Galerie Perrotin, Paris is pleased to present “Sur le motif”, Peter Zimmermann’s seventh exhibition with the gallery.
Peter Zimmermann is an alchemist of colors. Using technology as a tool, he filters images to create chromatic paintings that stand on the threshold of abstraction and figuration. While abstraction has been present in his work in the 1990’s, the emergence of computers and omnipresence of digital manipulated photographs have led him towards a new shift in his work. For many years, Zimmermann has utilized technology to deform images, text and signs from his own image bank in order to produce matrices for paintings in epoxy, a material developed by the artist in which he inserts acrylic pigments and drops onto the surface of a canvas.

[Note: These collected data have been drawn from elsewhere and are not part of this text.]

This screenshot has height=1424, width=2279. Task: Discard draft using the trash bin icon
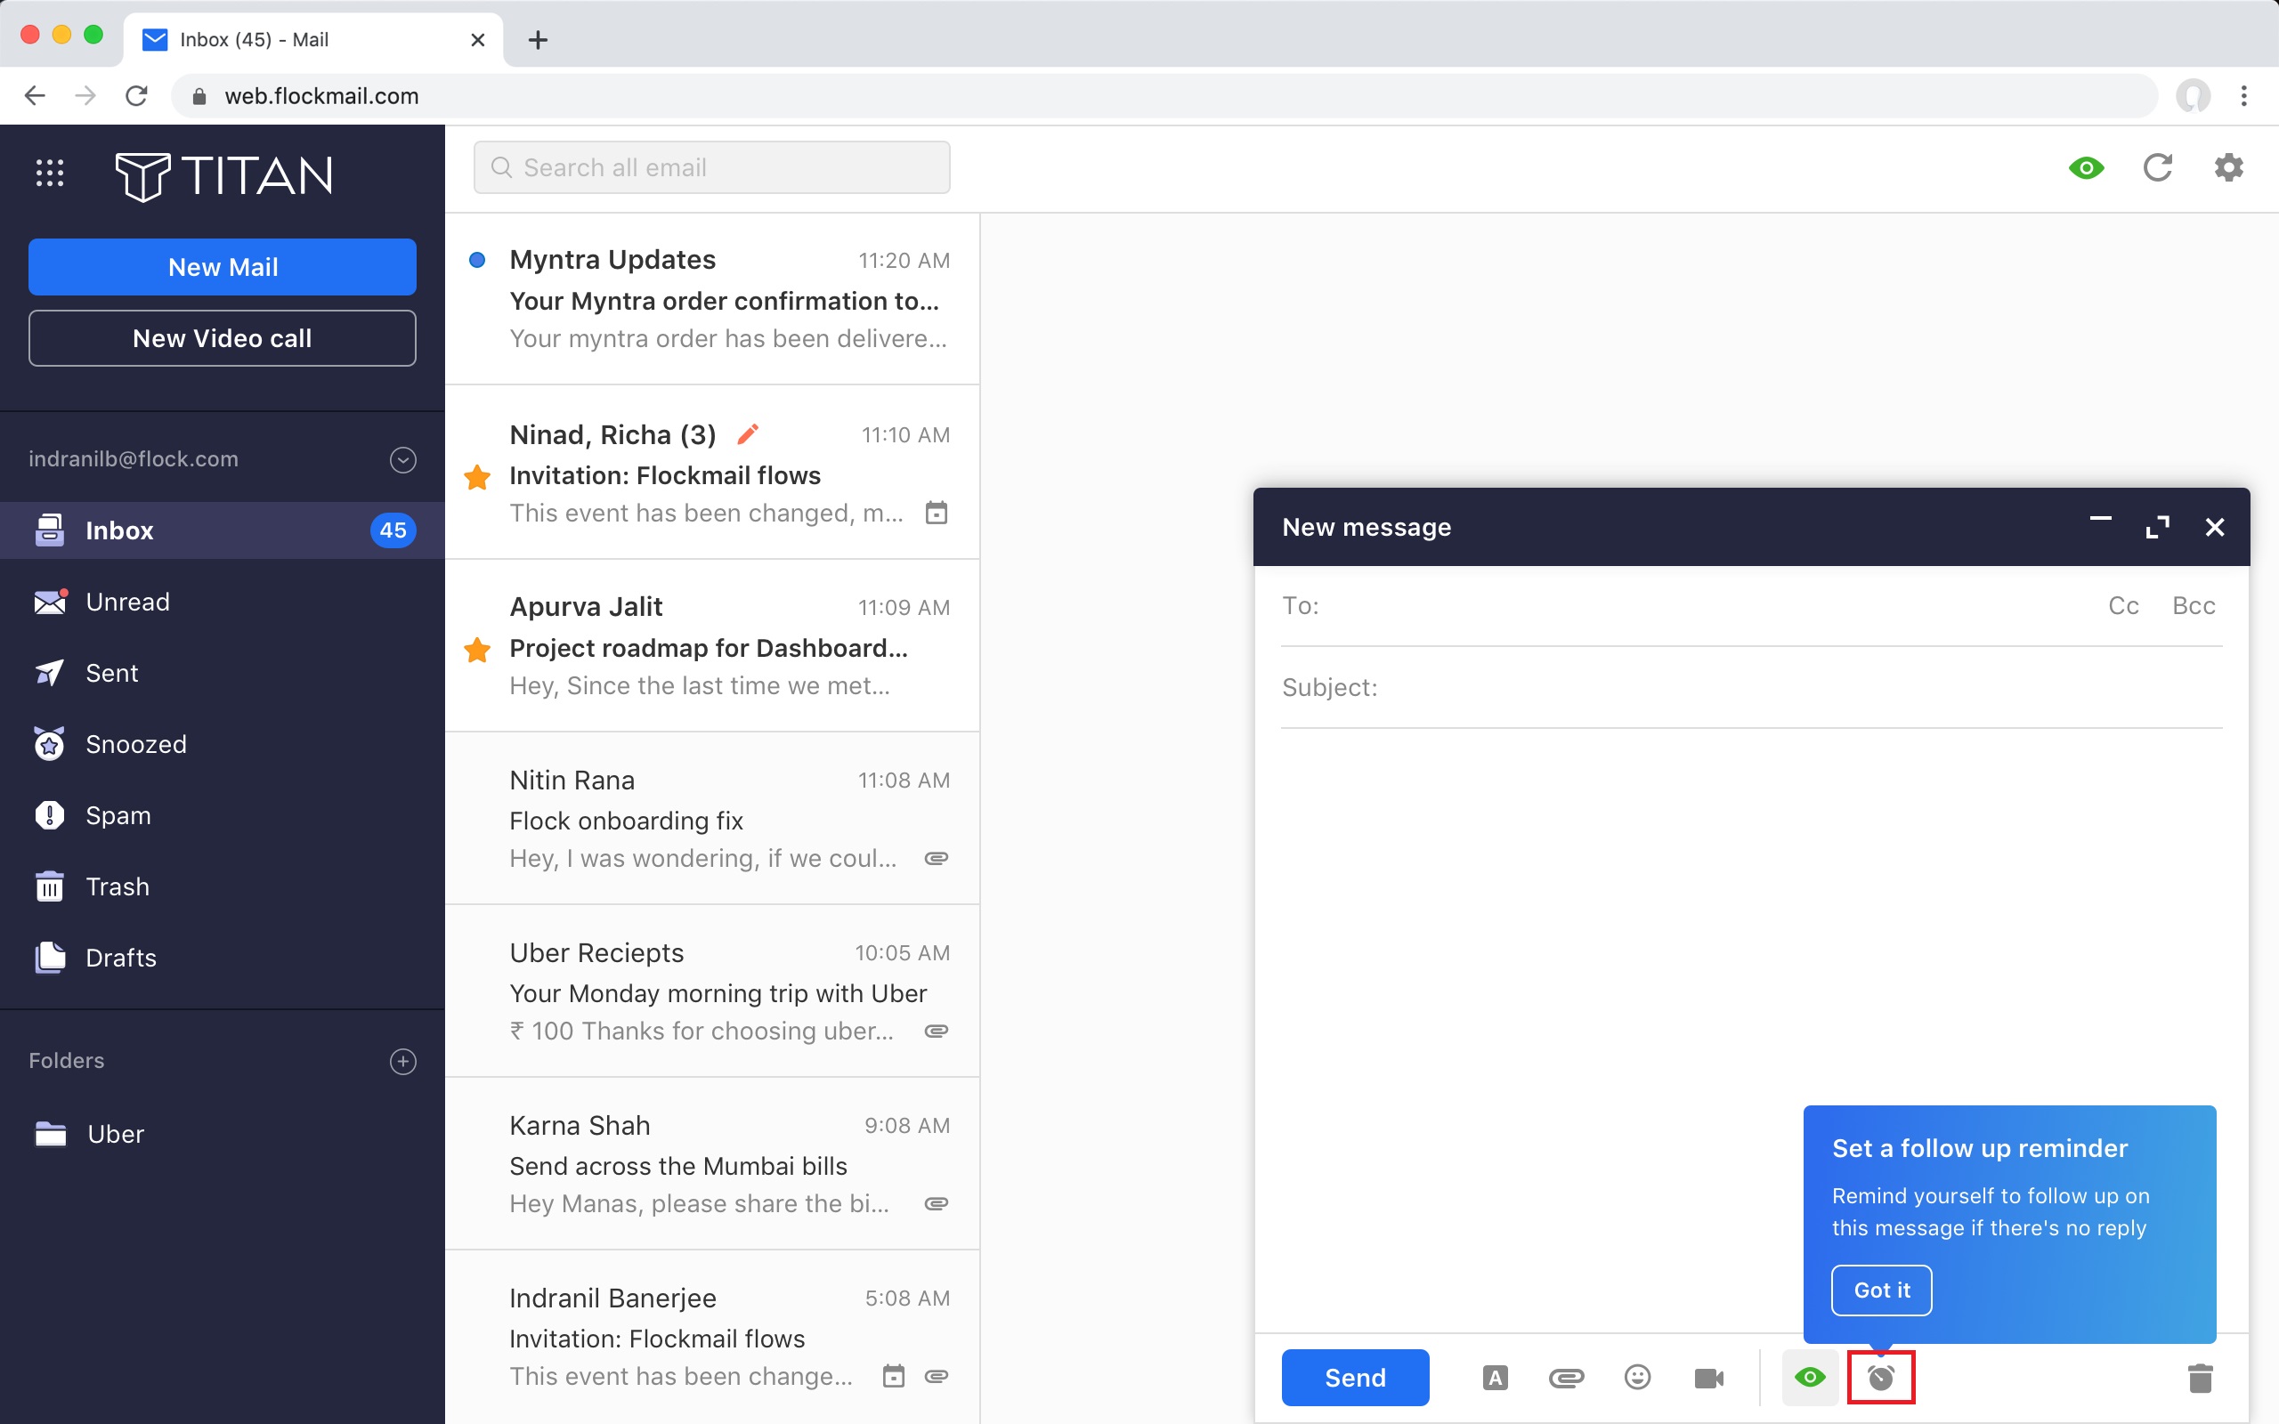click(2200, 1378)

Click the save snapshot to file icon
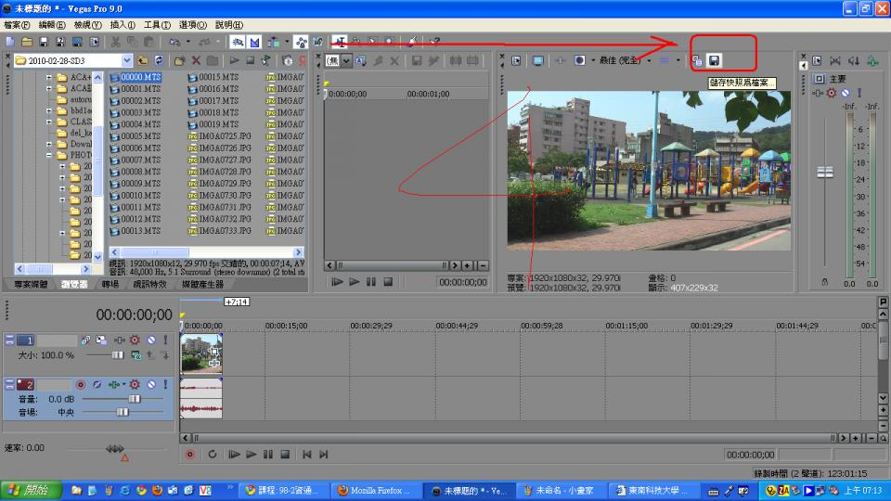tap(715, 60)
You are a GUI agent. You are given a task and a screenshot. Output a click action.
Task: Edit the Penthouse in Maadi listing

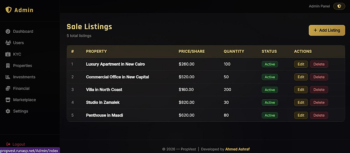pos(301,115)
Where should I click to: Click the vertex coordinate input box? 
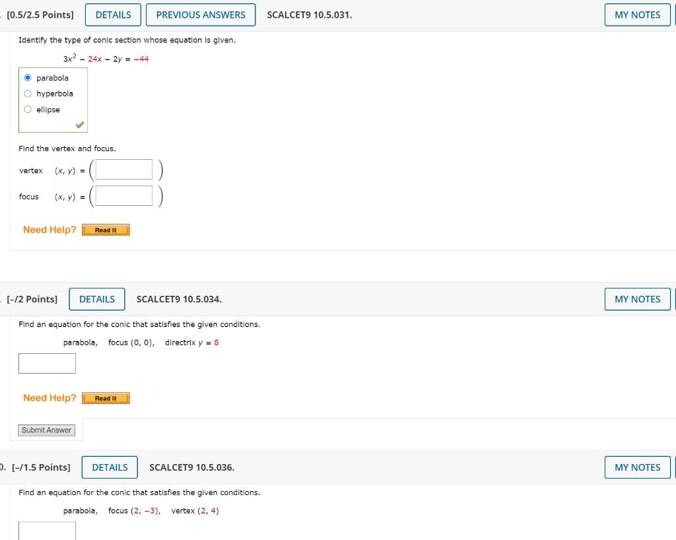tap(123, 169)
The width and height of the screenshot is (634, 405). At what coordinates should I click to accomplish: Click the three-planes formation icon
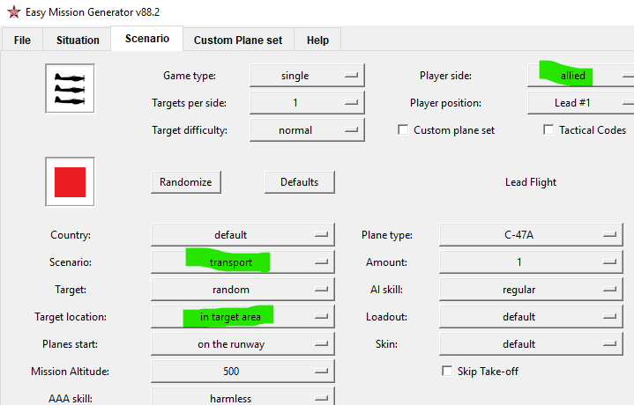(x=70, y=88)
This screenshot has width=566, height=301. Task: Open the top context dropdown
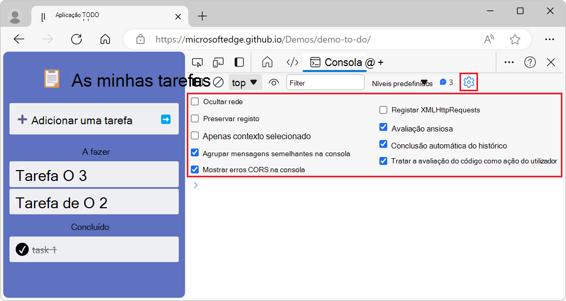(245, 81)
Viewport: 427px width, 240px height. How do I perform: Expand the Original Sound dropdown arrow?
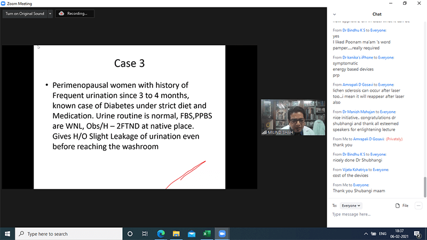50,13
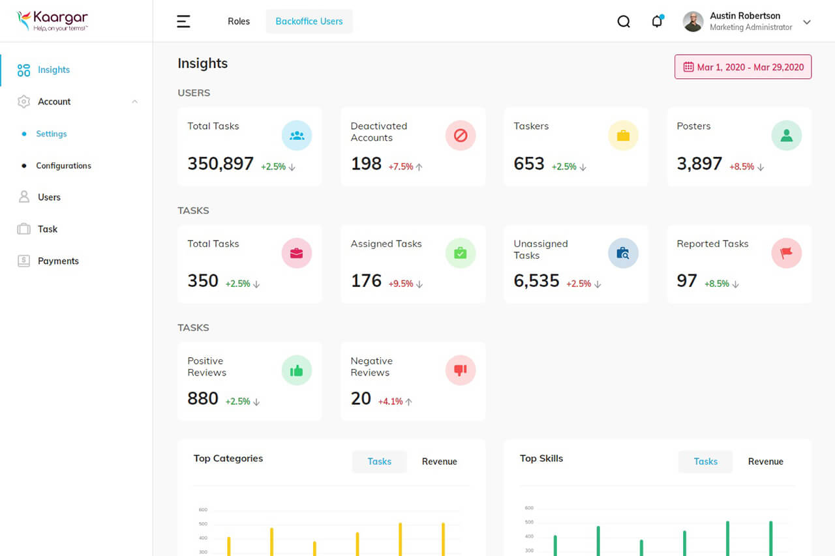Switch Top Skills chart to Revenue
The width and height of the screenshot is (835, 556).
point(765,461)
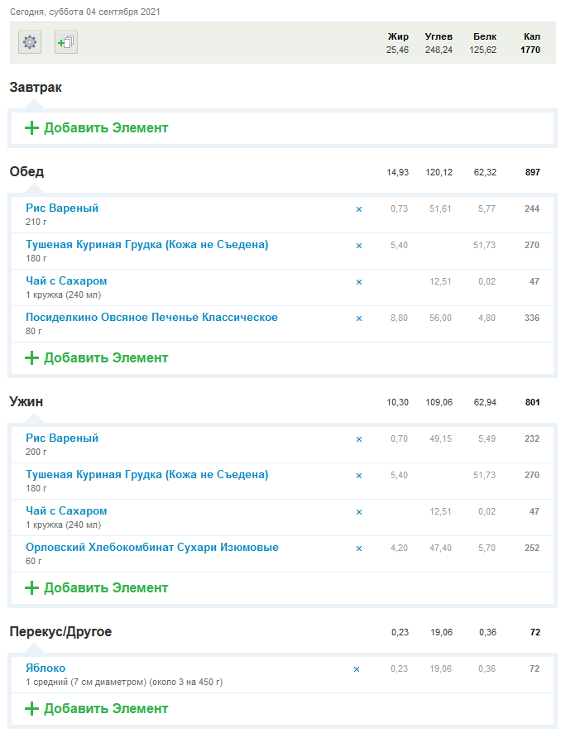Delete Тушеная Куриная Грудка from Обед with its X
Image resolution: width=561 pixels, height=733 pixels.
tap(359, 246)
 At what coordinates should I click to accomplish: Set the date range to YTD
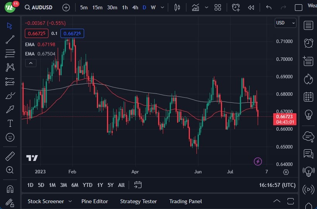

The exhibition at Galerie Perrotin, Paris brings together a series of large-scale works, which Zimmermann developed using a new technique using oil paint, which in some ways returns to a more traditional form of painting. Zimmermann is strongly influenced by images, how they are manipulated by our society, and more precisely how instants are captured and sometimes shared. Starting from a virtual algorithm that enhances colors of images, Zimmermann then creates large hand-painted works, applying paint with a paintbrush in a methodical manner, sometimes making several different color versions from the same source.
“I wanted to change techniques, to work more directly with the surface of the canvas. In many way, oil paint gives me more options as a painter, it allows me to go in much wider directions”, says Peter Zimmermann.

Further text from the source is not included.